Information shown:
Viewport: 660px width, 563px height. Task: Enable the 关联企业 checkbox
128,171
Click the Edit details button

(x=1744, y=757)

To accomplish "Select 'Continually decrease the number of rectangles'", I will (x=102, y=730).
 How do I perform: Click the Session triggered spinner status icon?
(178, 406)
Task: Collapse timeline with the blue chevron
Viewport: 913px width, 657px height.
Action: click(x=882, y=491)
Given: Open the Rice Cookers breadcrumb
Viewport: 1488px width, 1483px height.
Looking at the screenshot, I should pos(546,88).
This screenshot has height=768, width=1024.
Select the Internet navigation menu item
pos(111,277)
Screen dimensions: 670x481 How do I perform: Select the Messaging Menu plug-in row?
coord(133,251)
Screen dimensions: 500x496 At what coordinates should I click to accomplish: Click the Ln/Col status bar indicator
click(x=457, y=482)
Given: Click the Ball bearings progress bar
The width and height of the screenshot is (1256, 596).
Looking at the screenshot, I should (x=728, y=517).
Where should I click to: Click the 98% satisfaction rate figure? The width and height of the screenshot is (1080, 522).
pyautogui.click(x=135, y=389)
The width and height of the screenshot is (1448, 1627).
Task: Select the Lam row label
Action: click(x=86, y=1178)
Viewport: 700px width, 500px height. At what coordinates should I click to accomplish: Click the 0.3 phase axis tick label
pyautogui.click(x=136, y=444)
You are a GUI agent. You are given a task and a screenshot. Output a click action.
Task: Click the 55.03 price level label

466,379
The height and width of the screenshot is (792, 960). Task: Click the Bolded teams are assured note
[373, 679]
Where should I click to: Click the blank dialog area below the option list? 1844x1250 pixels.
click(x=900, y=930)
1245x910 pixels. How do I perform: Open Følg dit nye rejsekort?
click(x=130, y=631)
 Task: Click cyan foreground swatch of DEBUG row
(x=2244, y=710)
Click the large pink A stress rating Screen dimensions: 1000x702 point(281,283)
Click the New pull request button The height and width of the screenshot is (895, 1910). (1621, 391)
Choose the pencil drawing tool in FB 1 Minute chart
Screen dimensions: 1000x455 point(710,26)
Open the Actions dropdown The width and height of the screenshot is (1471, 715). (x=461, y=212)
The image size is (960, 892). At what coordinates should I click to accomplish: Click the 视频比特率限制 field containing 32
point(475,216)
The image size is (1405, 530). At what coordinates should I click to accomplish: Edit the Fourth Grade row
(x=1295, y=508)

Task description:
Rewrite everything in the listing from "Screen dimensions: 670x481" down to "pyautogui.click(x=136, y=444)", putting "Display size" wherever "Screen dimensions" appears and changing nothing else.

Complete output:
Display size: 670x481 How do I perform: Select the Messaging Menu plug-in row?
coord(133,251)
Display size: 500x496 At what coordinates should I click to accomplish: Click the Ln/Col status bar indicator
click(x=457, y=482)
Given: Click the Ball bearings progress bar
The width and height of the screenshot is (1256, 596).
Looking at the screenshot, I should (x=728, y=517).
Where should I click to: Click the 98% satisfaction rate figure? The width and height of the screenshot is (1080, 522).
pyautogui.click(x=135, y=389)
The width and height of the screenshot is (1448, 1627).
Task: Select the Lam row label
Action: click(x=86, y=1178)
Viewport: 700px width, 500px height. At what coordinates should I click to accomplish: Click the 0.3 phase axis tick label
pyautogui.click(x=136, y=444)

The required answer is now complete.